Bias
The Emotional Life of Single People
The emotional calculus of single life is not what you think.
Posted August 27, 2017 Reviewed by Jessica Schrader

Do you understand the emotional life of single people? Do you think that single people experience more than their share of sadness, depression, and loneliness, while people with romantic partners, especially married people, enjoy a full measure of happiness?
I’ve been debunking those notions for quite some time. But that’s not what I want to talk about today. Instead, I want to challenge the focus on emotions such as happiness, sadness, and loneliness—a focus that has dominated both popular culture and scientific research. When we get preoccupied with those emotions alone, we miss out on the wider range of emotions that give single life its special texture.

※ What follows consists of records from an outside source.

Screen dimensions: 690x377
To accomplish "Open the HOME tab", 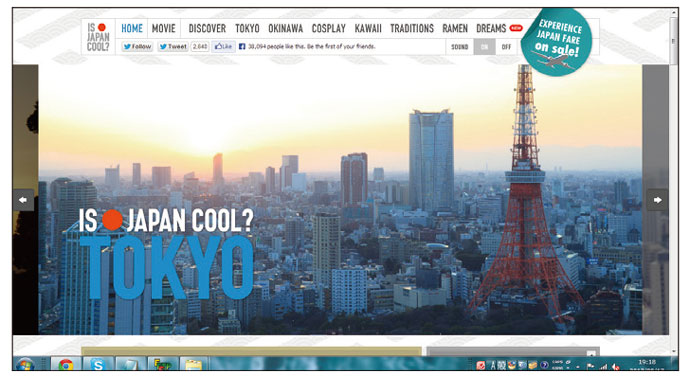I will [x=132, y=29].
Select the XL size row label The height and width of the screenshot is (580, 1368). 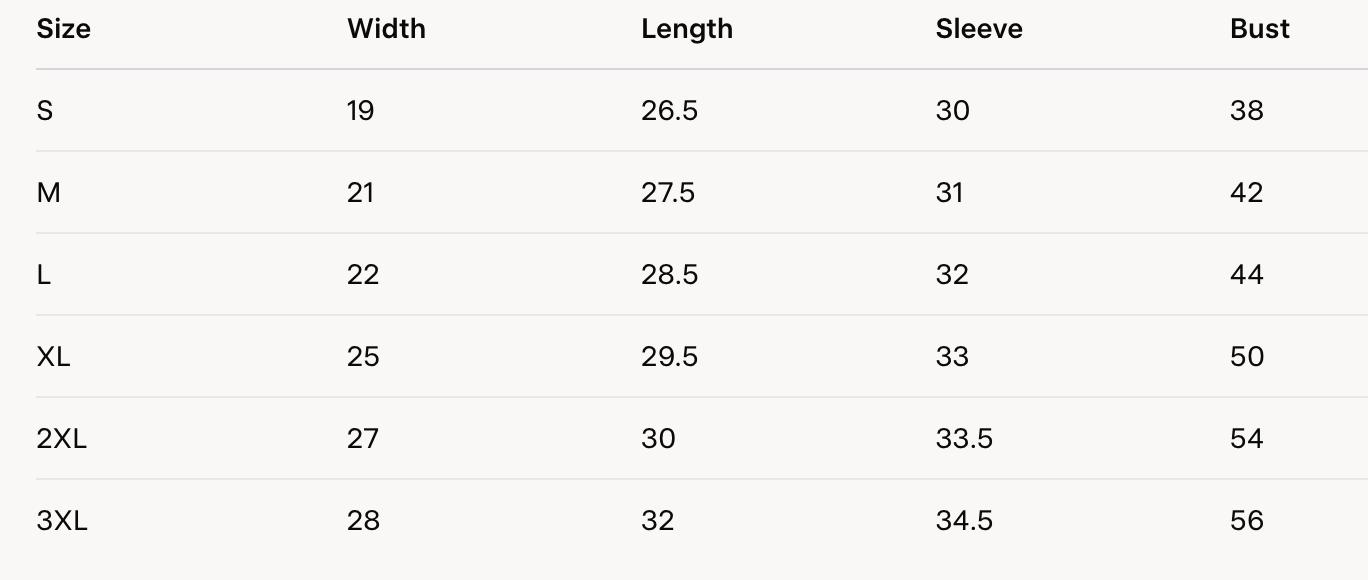[53, 357]
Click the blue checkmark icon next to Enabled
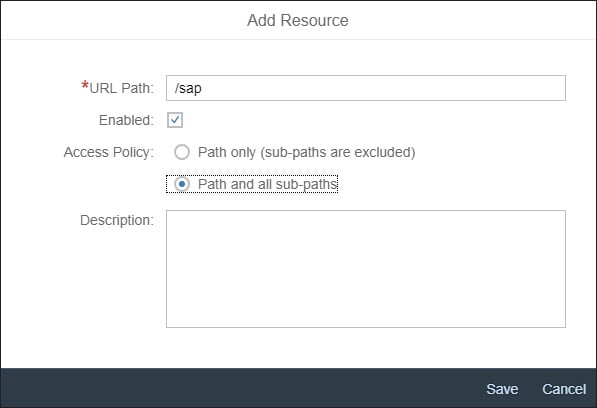Viewport: 597px width, 408px height. [175, 120]
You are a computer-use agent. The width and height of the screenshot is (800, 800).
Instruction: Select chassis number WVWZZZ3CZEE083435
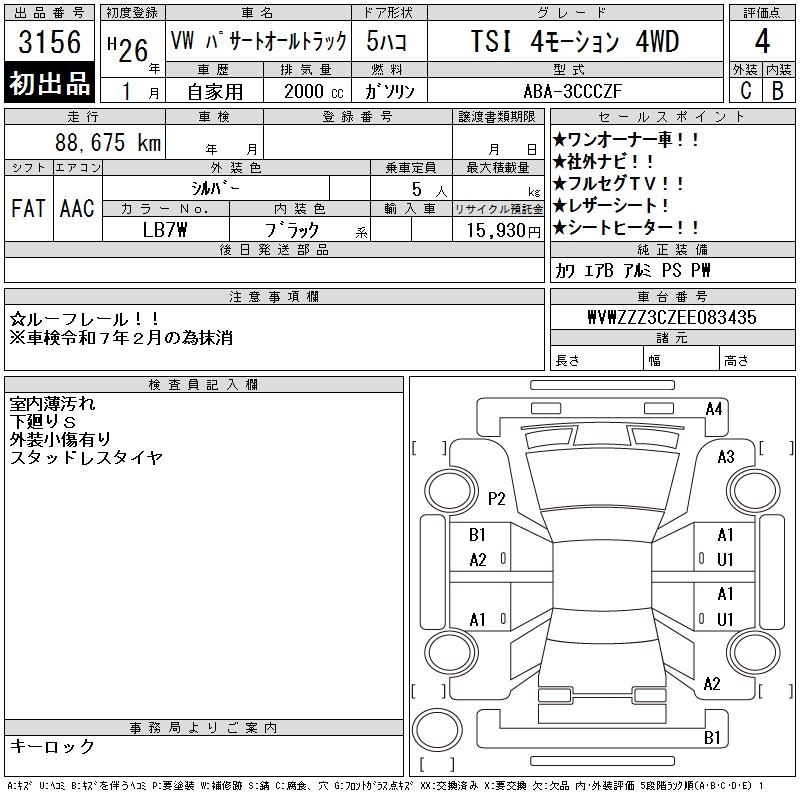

The Emotional Life of Single People: Examples of the Bad Stuff
I’m someone who loves living single, but even so, I see the emotional minefields lurking all around me. The largely unacknowledged negative emotions of single life are the ones that may get triggered by:
- The looks of pity you get when you say you are not married.
- The singles-shaming “why you are single” lists.
- Getting excluded from social events because you are single.
- Getting asked about your romantic prospects, to the exclusion of everything else, even when there are all sorts of people and pursuits in your life that you are excited about.
- The expectation that you will shower couples with enthusiasm, congratulations, and gifts when they wed, even if they never acknowledge the meaningful milestones in your life.
- The deluge of media headlines proclaiming that married people are better than you are, and that science says so. (It doesn’t.)
- The marriage proposals—and now even prom proposals—and wedding celebrations that become ever more elaborate and showy (while single people continue to be wrongly tagged as self-centered).
- Popular culture, in all its manifestations, continuing to romanticize couples and coupling, while stigmatizing and stereotyping single people.
- Big-time, serious discrimination against people who are single.
You can probably generate other examples of your own.
The emotions that follow from such experiences are not going to be the same for everyone. Maybe they won’t even be negative all the time. For example, learning that there are more than 1,000 laws that benefit and protect only people who are legally married, or that the costs of financial discrimination against single people over the course of a lifetime can be enormous, could motivate some people to do something about it, and that very fact of commitment and the actions that follow from it can be positive experiences.
The big things, like discrimination, rile me and then motivate me. As for the smaller stuff, not all the examples bother me. I find some to be curiosities or reflections of other people’s cluelessness. I have some hope that we will all look back someday and feel kind of embarrassed that such mindsets were still common in the early 21st century. In the meantime, though, they do complicate the emotional lives of many people who are single.
The Emotional Life of Single People: Examples of the Good Stuff
More heartening are the kinds of unacknowledged positive emotional experiences that can characterize single life. They include feelings associated with:
- Getting to create the life that is most meaningful for you.
- Deciding for yourself what matters most.
- Deciding for yourself who matters most—and knowing it does not have to be just one person, or only someone you are (presumed to be) having sex with.
- Making your own decisions—with as much or as little input from others as you desire.
- Developing the skills you need to navigate all sorts of life tasks (rather than counting on someone else to cover half of them).
- Arranging your life to have the right combination, for you, of time alone and time with other people.
- Savoring your solitude.
- Getting to grow and develop over the course of your life.
Happiness is too small a word to describe the emotions associated with these life-expanding and empowering experiences.
I’m not saying that all single people get to enjoy all these possibilities; some require significant resources or opportunities that not everyone has. I’m also not saying that only single people have access to these kinds of positive emotional experiences. Research does show, though, that many of them are more likely to be enjoyed by single people than by people who marry.
It’s Complicated
The bottom line is that no matter how you feel about living single, your emotional life can be complicated. I love living single, but do not appreciate all the singlism and matrimania. Even when certain cultural attitudes and practices don’t trouble me personally, it bothers me a lot that other single people feel burdened by them.
It is complicated for people who really don’t want to be single, too. They probably experience more of the negative emotions of single life. But even they often realize what single life has to offer, and many do what they can to get the most out of it for as long as it lasts. I can think of an emotion that goes with that: Pride.